Une union bancaire inachevée qui inquiète les investisseurs

« Compte tenu de leur taille, les banques françaises ne vont-elles pas payer pour celles d'autres pays ? Or qu'ont-elles à gagner exactement d'un système européen de garantie des dépôts ? », s'est interrogé Albéric de Montgolfier, rapporteur général de la commission des Finances du Sénat. Une inquiétude qui a trouvé un écho chez Benoît de la Chapelle Bizot, directeur général délégué à la Fédération bancaire française (FBF) : « Le fonds européen de garantie des dépôts ne servira pas en priorité aux Français, dont les dépôts n'ont jamais été aussi bien protégés qu'aujourd'hui, notamment parce que les fonds propres des banques françaises ont doublé depuis la crise. La crainte de payer pour d'autres est donc légitime. » Une crainte d'autant plus grande que la moitié seulement des 28 pays de l'Union européenne (UE) disposent d'un système national de protection des dépôts bancaires. Et que, sur les 14 pays restant, certains ont des systèmes de garantie qui affichent « des fonds négatifs, à la suite du renflouement de leurs banques », souligne Benoît de la Chapelle Bizot. Pour ce dernier, un système européen de garantie des dépôts pose donc « le problème de la mutualisation de fonds nationaux positifs avec des fonds nationaux négatifs. »

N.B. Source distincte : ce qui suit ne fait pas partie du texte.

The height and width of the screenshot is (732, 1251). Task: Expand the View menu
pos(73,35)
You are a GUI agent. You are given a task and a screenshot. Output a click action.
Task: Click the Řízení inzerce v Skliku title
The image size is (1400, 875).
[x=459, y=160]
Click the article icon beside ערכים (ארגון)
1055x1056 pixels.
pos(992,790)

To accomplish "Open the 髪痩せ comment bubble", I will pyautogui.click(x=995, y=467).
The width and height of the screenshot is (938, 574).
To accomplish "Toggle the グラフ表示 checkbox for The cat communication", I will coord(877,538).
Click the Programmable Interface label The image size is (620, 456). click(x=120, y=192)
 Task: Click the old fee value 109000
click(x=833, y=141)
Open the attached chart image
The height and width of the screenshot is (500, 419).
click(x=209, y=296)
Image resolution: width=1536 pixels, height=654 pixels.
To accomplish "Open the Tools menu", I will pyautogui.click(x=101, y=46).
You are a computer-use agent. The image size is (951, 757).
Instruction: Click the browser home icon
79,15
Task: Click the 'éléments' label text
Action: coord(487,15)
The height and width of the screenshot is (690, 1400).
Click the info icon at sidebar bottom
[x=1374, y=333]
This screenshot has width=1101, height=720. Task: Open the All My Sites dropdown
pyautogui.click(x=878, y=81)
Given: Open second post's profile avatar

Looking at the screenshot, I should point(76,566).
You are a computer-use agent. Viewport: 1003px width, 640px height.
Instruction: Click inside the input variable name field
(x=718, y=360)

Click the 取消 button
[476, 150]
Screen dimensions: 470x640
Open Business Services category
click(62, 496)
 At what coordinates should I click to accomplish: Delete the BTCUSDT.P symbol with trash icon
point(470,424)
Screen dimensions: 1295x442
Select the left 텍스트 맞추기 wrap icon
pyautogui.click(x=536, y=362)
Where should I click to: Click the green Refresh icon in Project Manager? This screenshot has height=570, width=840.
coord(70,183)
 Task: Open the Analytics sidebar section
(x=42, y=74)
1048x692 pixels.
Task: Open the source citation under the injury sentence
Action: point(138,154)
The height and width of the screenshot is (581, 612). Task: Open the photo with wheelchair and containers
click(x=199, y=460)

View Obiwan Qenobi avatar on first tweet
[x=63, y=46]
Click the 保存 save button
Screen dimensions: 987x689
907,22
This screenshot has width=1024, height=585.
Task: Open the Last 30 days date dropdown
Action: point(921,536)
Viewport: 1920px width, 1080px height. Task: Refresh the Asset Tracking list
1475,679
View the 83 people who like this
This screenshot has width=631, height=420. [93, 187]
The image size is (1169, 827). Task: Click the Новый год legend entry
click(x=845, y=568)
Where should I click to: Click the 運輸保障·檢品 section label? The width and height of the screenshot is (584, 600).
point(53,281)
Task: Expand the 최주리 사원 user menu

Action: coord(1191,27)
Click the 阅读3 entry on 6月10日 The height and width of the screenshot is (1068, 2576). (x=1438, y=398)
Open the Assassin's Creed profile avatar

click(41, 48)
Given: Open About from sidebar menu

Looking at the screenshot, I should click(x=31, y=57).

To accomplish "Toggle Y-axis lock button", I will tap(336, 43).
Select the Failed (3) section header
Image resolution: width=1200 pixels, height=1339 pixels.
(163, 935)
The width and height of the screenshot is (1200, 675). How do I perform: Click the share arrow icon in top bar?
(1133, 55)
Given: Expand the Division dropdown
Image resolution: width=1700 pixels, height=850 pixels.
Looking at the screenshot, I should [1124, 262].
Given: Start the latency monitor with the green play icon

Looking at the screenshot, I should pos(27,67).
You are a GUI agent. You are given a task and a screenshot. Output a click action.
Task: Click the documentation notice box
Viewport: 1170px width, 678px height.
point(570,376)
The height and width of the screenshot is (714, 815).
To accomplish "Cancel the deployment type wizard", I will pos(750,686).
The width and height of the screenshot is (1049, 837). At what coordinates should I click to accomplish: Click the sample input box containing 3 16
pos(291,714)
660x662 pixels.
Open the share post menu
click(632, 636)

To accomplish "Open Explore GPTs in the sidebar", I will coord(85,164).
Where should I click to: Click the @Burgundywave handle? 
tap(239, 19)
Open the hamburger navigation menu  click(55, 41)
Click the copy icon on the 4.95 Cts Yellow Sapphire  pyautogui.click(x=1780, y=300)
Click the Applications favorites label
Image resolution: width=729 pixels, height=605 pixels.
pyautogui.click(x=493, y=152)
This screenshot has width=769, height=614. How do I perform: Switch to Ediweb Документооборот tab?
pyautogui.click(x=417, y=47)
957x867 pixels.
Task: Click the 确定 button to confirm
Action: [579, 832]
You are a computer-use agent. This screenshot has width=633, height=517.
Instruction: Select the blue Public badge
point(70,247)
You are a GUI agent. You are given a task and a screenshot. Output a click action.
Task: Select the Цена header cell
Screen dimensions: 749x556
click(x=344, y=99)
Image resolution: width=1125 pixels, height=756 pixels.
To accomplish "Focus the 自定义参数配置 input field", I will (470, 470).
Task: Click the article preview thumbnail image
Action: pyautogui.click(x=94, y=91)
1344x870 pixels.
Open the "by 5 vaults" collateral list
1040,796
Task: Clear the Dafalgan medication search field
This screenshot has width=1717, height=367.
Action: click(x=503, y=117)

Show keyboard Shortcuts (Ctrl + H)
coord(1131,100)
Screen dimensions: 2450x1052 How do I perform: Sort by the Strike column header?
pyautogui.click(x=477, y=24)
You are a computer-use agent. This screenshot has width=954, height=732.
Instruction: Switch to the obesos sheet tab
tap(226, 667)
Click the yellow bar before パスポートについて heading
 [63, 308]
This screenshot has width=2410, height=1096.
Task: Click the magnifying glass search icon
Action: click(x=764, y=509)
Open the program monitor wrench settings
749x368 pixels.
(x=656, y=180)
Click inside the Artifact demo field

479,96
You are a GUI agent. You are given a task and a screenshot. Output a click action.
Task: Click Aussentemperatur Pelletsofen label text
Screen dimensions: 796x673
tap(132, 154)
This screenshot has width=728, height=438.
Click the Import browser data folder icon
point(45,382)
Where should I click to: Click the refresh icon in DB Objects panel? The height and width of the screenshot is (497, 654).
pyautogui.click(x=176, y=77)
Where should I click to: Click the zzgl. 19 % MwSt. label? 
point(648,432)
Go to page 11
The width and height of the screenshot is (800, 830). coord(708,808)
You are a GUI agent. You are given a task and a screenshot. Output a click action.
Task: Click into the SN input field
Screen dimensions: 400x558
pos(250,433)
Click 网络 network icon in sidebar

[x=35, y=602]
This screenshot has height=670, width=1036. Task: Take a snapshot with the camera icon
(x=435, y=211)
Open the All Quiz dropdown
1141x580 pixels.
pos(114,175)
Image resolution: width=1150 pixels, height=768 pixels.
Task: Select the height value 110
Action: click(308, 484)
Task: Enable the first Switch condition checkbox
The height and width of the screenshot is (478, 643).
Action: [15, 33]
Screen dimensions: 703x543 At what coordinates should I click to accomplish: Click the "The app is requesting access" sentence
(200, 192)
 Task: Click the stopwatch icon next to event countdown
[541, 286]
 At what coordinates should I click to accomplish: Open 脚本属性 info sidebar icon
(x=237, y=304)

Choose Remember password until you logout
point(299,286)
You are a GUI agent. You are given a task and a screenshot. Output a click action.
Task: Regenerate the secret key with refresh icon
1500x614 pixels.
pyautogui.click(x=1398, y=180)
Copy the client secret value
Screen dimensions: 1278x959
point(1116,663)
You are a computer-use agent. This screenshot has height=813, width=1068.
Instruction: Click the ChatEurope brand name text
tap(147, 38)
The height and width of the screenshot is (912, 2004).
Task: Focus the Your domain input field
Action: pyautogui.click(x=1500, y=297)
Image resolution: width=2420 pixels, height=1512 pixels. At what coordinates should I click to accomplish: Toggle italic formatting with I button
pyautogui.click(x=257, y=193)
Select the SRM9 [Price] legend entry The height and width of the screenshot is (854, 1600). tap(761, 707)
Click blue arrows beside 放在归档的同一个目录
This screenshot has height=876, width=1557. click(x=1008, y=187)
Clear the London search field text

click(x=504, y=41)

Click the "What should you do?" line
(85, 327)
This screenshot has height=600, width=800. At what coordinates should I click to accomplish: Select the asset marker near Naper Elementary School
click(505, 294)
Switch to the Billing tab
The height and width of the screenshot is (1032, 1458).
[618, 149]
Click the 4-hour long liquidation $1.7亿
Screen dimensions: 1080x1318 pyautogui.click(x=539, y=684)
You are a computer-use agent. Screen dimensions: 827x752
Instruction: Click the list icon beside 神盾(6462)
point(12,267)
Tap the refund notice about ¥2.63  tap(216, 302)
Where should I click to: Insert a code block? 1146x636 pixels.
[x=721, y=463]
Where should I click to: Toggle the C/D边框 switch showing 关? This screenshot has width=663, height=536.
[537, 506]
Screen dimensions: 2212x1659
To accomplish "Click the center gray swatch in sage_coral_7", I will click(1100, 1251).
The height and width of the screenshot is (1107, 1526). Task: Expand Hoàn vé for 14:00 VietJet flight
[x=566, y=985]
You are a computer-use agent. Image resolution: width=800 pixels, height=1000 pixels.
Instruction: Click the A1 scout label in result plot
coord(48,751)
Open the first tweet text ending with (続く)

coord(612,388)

De fait, c'est bien parce qu'elle non plus ne veut pas payer pour les autres que l'Allemagne, comme les Pays-Bas et la Finlande, s'oppose au projet européen de garantie des dépôts, lequel est en revanche soutenu par la France et l'Italie. Des désaccords qui exaspèrent Laurence Scialom, professeure à l'Université Paris Ouest : « La proposition, par la Commission européenne, d'un système européen de garantie des dépôts est une excellente initiative, malheureusement plombée par le refus allemand. Les pays de l'UE n'avancent ensemble que lorsqu'ils se trouvent au bord du gouffre. Quand les choses semblent aller mieux, chacun retombe dans des discussions de marchands de tapis. » Des discussions qu'il conviendrait d'abréger car, en l'absence du troisième pilier, l'union bancaire demeure inachevée, le cercle vicieux entre crises bancaires et crise des dettes souveraines n'est toujours pas brisé, suscitant « la défiance des investisseurs quant à la capacité de l'union bancaire à protéger l'Europe de nouvelles crises bancaires », argumente Laurence Scialom. Pour qui la violente chute des cours de Bourse des banques européennes, en début d'année, résulte bien davantage des tergiversations européennes en matière d'union bancaire que des craintes d'un ralentissement de l'économie mondiale, de la faiblesse des taux d'intérêt ou de la baisse du prix du pétrole.